Excerpted passage:
━━━━━━

4. Investments in and Advances to Unconsolidated Entities

The Company has investments in and advances to various unconsolidated entities.

Development Joint Ventures

The Company has investments in and advances to a number of joint ventures with unrelated parties to develop land (“Development Joint Ventures”). Some of these Development Joint Ventures develop land for the sole use of the venture participants, including the Company, and others develop land for sale to the joint venture participants and to unrelated builders. The Company recognizes its share of earnings from the sale of home sites by the Development Joint Ventures to other builders. With regard to home sites the Company purchases from the Development Joint Ventures, the Company reduces its cost basis in those home sites by its share of the earnings on the home sites it purchases. At January 31, 2012, the Company had approximately $8.6 million, net of impairment charges, invested in or advanced to the Development Joint Ventures. In addition, the Company has a funding commitment of $3.5 million to one Development Joint Venture should an additional investment in that venture be required.

 

Some of the impairments related to Development Joint Ventures since 2008 were attributable to the Company’s investment in South Edge LLC (“South Edge”), a Development Joint Venture organized to develop a master planned community in the City of Henderson, Nevada. In 2008 and 2009, based on the deterioration of the real estate market in Nevada and the filing of lawsuits against the Company and the other parent companies of the members of South Edge by lenders to South Edge to collect on completion guaranties executed in favor of the lenders, the Company recognized impairments which totaled $70.3 million.

━━━━━━

Given data:

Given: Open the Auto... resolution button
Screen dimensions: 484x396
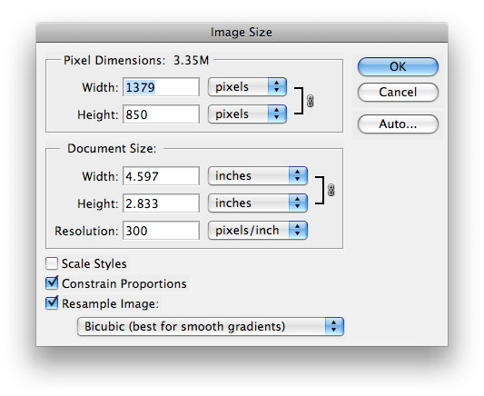Looking at the screenshot, I should [x=398, y=124].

━━━━━━

Task 1: From the section on unconsolidated entities, repeat the stretch from "Some of the impairments" through "totaled $70.3 million.".
Task 2: In the section on unconsolidated entities, how much did the Company have invested in or advanced to the Development Joint Ventures at January 31, 2012?
The data has no connection to the financial filing excerpt.

Result 1:
Some of the impairments related to Development Joint Ventures since 2008 were attributable to the Company’s investment in South Edge LLC (“South Edge”), a Development Joint Venture organized to develop a master planned community in the City of Henderson, Nevada. In 2008 and 2009, based on the deterioration of the real estate market in Nevada and the filing of lawsuits against the Company and the other parent companies of the members of South Edge by lenders to South Edge to collect on completion guaranties executed in favor of the lenders, the Company recognized impairments which totaled $70.3 million.

Result 2: Approximately $8.6 million, net of impairment charges.